US-Amerikanerin Tricia Tuttle wird neue Berlinale-Chefin
12. Dezember 2023Das könnte man einen Coup nennen, denn Tricia Tuttle hatten wohl nur wenige auf dem Schirm für die Nachfolge der Berlinale-Leitung. Dabei ist die 53-jährige US-Amerikanerin in der Filmbranche keine Unbekannte. Bis 2022 hat sie zehn Jahre lang - fünf davon als Stellvertreterin - das BFI London Film Festival und das LGBTQIA+-Festival BFI Flare geleitet. Und das mit großem Erfolg: Die Zuschauerzahlen wuchsen um 76 Prozent, und ihr großes Ziel, Frauen in der Filmindustrie sichtbarer zu machen, hat sie mehr als erfüllt. Unter ihrer Leitung wuchs die Zahl an Filmen von Regisseurinnen auf im Schnitt 50 Prozent.

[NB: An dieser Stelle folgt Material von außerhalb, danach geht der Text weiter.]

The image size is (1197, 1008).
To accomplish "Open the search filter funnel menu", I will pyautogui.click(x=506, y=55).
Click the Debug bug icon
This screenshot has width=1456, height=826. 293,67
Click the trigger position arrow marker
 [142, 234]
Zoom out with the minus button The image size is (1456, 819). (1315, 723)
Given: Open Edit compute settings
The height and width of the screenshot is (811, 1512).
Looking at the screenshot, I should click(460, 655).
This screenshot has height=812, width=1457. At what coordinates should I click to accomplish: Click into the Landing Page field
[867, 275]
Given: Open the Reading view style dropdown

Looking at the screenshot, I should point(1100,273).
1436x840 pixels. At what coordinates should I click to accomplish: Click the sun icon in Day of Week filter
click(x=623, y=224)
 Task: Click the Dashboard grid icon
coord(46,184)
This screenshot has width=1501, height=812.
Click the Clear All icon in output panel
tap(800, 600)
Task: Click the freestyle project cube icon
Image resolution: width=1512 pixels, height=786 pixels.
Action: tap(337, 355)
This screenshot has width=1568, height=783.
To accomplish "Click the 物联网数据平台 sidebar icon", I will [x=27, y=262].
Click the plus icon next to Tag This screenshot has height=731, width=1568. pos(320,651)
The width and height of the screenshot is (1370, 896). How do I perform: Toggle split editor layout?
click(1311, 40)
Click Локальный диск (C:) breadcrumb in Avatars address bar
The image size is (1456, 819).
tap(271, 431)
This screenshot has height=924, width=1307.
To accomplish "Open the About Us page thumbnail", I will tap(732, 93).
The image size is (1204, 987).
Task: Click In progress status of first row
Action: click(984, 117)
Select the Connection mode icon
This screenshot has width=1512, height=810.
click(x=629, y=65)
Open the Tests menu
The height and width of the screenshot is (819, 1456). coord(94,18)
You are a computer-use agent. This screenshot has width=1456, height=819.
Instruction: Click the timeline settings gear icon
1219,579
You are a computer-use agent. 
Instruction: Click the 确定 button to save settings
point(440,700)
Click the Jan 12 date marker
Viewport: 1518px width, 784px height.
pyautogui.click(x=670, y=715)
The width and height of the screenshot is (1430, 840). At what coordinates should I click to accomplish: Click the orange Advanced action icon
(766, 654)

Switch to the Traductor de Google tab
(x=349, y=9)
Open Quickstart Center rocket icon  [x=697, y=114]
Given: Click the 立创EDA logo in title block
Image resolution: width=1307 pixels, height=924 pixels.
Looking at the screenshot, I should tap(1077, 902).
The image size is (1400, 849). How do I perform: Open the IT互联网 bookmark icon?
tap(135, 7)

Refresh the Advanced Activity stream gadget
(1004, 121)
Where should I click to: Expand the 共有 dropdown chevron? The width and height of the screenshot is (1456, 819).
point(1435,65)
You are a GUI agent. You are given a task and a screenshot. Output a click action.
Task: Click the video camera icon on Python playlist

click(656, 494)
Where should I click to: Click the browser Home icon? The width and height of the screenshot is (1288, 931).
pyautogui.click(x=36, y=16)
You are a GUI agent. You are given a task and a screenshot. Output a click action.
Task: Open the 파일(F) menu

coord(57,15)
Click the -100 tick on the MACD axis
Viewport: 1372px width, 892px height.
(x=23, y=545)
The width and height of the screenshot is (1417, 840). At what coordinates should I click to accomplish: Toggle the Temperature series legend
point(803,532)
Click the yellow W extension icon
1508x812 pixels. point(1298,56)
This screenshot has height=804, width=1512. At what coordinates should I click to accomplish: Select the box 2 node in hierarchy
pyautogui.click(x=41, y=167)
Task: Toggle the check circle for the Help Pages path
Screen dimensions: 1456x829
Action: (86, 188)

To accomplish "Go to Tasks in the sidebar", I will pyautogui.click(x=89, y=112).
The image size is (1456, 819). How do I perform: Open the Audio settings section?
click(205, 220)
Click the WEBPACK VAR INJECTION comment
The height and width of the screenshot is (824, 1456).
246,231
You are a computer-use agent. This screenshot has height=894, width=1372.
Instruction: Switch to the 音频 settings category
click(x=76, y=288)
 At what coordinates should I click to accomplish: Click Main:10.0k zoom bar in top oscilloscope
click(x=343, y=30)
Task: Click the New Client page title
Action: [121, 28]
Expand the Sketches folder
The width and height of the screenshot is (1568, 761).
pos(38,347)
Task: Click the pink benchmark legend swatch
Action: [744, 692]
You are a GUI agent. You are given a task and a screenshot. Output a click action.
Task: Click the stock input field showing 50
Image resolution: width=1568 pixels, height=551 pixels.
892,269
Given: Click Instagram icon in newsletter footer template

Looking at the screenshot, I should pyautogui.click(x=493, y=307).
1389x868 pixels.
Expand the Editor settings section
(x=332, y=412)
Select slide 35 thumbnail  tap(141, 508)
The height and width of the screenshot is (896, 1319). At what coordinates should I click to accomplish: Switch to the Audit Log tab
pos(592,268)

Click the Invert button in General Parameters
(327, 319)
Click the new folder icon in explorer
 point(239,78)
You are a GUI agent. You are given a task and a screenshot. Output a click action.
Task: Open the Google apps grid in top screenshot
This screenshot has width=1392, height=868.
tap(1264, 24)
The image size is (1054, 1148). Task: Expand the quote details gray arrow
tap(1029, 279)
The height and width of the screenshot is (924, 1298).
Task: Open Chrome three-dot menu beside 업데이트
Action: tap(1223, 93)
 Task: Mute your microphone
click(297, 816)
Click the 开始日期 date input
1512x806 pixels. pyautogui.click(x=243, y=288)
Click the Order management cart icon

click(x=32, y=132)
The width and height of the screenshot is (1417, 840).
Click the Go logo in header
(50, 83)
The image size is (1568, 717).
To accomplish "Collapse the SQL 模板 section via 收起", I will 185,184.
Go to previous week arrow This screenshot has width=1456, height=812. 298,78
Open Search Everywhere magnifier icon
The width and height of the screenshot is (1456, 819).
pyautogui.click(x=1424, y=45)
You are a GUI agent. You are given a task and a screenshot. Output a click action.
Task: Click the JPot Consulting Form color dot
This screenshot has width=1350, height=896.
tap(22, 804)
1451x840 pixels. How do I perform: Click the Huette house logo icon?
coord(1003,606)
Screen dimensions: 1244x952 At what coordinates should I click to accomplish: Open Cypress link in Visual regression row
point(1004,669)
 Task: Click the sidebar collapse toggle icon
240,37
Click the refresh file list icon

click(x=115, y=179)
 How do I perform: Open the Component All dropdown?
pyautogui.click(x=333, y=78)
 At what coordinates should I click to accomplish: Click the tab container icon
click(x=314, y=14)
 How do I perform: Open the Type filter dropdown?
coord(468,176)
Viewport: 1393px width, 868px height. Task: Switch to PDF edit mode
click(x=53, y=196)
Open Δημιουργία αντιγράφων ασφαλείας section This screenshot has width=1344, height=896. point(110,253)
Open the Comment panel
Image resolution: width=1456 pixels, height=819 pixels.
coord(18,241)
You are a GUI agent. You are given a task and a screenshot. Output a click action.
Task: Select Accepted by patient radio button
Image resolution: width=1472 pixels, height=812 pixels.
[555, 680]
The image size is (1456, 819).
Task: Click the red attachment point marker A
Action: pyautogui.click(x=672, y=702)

Dagegen sehen die großen A-Festivals in Cannes oder Venedig ganz schön alt aus.
Tricia Tuttle nennt sich selbst einen "gierigen Filmfan". Sie studierte Film und Fernsehen an britischen Universitäten und arbeitete viele Jahre lang in Filminstitutionen und auch als Journalistin, bis sie 2013 zum BFI London Film Festival stieß. Dessen Leitung gab sie im Frühjahr diesen Jahres auf, und ist seitdem verantwortlich für die Abteilung Spielfilmregie an der National Film and Television School in London, einer der renommiertesten Filmhochschulen der Welt. Ein kurzes Intermezzo also, wenn sie im Frühjahr 2024 die Berlinale-Intendanz übernimmt.
"Happy" Team gleich erfolgreiche Berlinale
In den 90er Jahren war Tricia Tuttle in North Carolina, wo sie herkommt, übrigens Gitarristin und Sängerin der Indie-Rock-Band June und sagte damals in einem Interview: "Ohne eine kreative Atmosphäre könnten wir das nicht machen". Ein positives Arbeitsumfeld war ihr also schon immer wichtig, und so betont sie bei der Vorstellung als neue Intendantin, wie wichtig ihr ein zufriedenes Team sei. Nur wenn auch das Team "happy" sei, werde die Berlinale erfolgreich sein.
Wie es weiter geht mit dem krisengeschüttelten Festival, das zuletzt wegen massiver Sparvorgaben etliche Kürzungen im Programm vornehmen musste? Dazu will sich Tuttle, die im April 2024 ihr neues Amt antritt, auch erst dann äußern.
Mehr Geld als Willkommensgeschenk
Sie liebe an den Berliner Filmfestspielen den Glamour, den politischen Anspruch und das Provokante, sagte sie. Und dass sie sich des großen kulturellen Erbes der Berlinale bewusst sei, auf der Werke von Siodmak, Lumet, Ang Lee oder Paul Thomas Anderson uraufgeführt wurden - ein Who is Who der Filmgeschichte. Sie freue sich auf Berlin, diese "lebendige, widerborstige, diverse Stadt".
Immerhin wird Tuttle zum Jobantritt auch ein finanzielles Versprechen gegeben: Die Staatsministerin für Kultur und Medien, Claudia Roth, kündigte an, dass der Bund der Berlinale voraussichtlich dauerhaft 1,5 Millionen mehr zur Verfügung stellen will, und auch das Land Berlin will seine Mittel deutlich anheben. Ein schönes Willkommensgeschenk für Tricia Tuttle, die damit deutlich besser aufgestellt wäre als das alte Team. Und dann vielleicht auch ihr wichtigstes Ziel erreicht, sich nämlich leidenschaftlich dafür einzusetzen, dass die Menschen wieder zurück ins Kino kommen.